PR was first introduced to the work of artist Rachel Beach in Distance Trance, her solo show at Smack Mellon last year. Her sculpture and prints show a real commitment to geometry, material, and decisive color combinations. I met her a short time later and was a regular visitor to her Greenpoint studio as she was developing a new body of work for Blackston at Volta.

Dart, Nod, Steeple, Pivot, 2012
plywood, veneer, acrylic, enamel screenprint on veneer, charcoal on paper
dimensions variable

Gather, 2011
oil and acrylic on plywood, reclaimed beams
100" x 79" x 61"

Drawings, tests, screenpints
Beach initially developed her woodworking skills by altering the profiles of her painting stretcher bars, eventually transforming them into her sophisticated sculptural works. Her ideas begin with quick sketches of shapes that allow her to decide early on whether or not the forms make it past the preliminary stage. From there, maquettes are made, scaled drawing profiles are carved out, and the objects begin to take shape. Similar to other painters whose studio practice has shifted to making things instead of depicting them, Beach’s visual language presents an indistinguishable hybrid that brings out the best qualities of both disciplines.

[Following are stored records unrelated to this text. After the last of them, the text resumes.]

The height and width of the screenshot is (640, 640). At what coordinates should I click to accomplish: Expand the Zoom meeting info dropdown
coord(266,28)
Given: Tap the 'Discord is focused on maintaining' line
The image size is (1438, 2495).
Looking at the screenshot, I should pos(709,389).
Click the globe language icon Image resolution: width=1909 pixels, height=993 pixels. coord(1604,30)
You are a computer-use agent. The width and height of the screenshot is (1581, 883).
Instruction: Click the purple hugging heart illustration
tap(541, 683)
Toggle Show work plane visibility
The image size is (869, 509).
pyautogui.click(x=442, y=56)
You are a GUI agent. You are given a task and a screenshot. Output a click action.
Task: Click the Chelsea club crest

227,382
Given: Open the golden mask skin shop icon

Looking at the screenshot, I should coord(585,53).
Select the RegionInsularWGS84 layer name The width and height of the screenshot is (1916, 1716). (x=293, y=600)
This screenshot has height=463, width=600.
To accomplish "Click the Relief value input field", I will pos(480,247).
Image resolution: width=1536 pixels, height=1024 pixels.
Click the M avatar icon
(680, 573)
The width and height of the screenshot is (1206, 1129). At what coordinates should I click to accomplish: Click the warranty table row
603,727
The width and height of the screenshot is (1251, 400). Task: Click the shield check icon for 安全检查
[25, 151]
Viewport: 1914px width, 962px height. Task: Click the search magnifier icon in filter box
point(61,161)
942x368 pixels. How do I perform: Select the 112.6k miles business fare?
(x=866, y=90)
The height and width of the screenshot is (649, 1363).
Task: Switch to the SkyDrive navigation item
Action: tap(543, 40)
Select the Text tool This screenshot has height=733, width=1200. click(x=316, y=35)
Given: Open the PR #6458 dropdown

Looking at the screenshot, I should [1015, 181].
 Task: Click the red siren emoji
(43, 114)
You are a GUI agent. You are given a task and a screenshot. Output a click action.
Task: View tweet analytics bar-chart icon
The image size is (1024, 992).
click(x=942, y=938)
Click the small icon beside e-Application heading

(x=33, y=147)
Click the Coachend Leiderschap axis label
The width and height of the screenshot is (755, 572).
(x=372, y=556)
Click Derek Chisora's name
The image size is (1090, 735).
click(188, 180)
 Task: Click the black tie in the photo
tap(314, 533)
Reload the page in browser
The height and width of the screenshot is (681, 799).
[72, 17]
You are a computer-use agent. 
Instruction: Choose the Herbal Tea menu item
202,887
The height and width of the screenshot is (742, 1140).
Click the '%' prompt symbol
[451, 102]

Studio shot with Rise, 2011

Vectors

Installation View of Distance Trance, Smack Mellon, 2011
The sculptures have a monumental quality that she pushes in unexpected ways to break up their symmetrical construction. It’s refreshing to see an artist exploring object-based abstraction by warming up the territory of early Frank Stella and Donald Judd, allowing shapes and materials to generate visual content that resonates beyond formal decision-making. While her earlier work had a more curvaceous playfulness to the push and pull of color and perspective, the recent sculpture and prints contain a more singular, monolithic quality. There is a rigorous thought contained within the forms, with her expert use of utilitarian yellow highlighting certain shapes and intersections in the structure.

Canary, 2011
screenprint and oil, plywood, reclaimed beams
70" x 96" x 18"

Plot, 2011
framed screenprints
32" x 28.5"

In the Fields, 2011
framed screenprints
59" x 40"
Another important consideration is the the architectural qualities captured in the work that is echoed by the spaces in which they’re viewed. The scale of the sculpture and their arrangements in relationship to the viewer gives the work a figurative quality. The final layer comes in the form of color, patterns, and textures that are applied using various printmaking techniques or painted directly on the wood surface. This dressing up of the shapes enhances their personalities, but never softens the edge of that elusive space of existence between what we see and what we know.

The artist in her studio



Survey, 2011
oil on reclaimed plywood
30" x 15" x 8"

Gold Rush, 2010
9' x 9' x 14'
Socrates Sculpture Park
Past solo exhibitions include Blackston, New York, NY and Smack Mellon, Brooklyn NY both in 2011. Group shows include The Lower East Side Print Shop, New York, NY; Socrates Sculpture Park, Long Island City, NY; and Lennon, Weinberg, New York, NY. She is currently presenting a solo booth for Blackston Gallery at Volta 2012.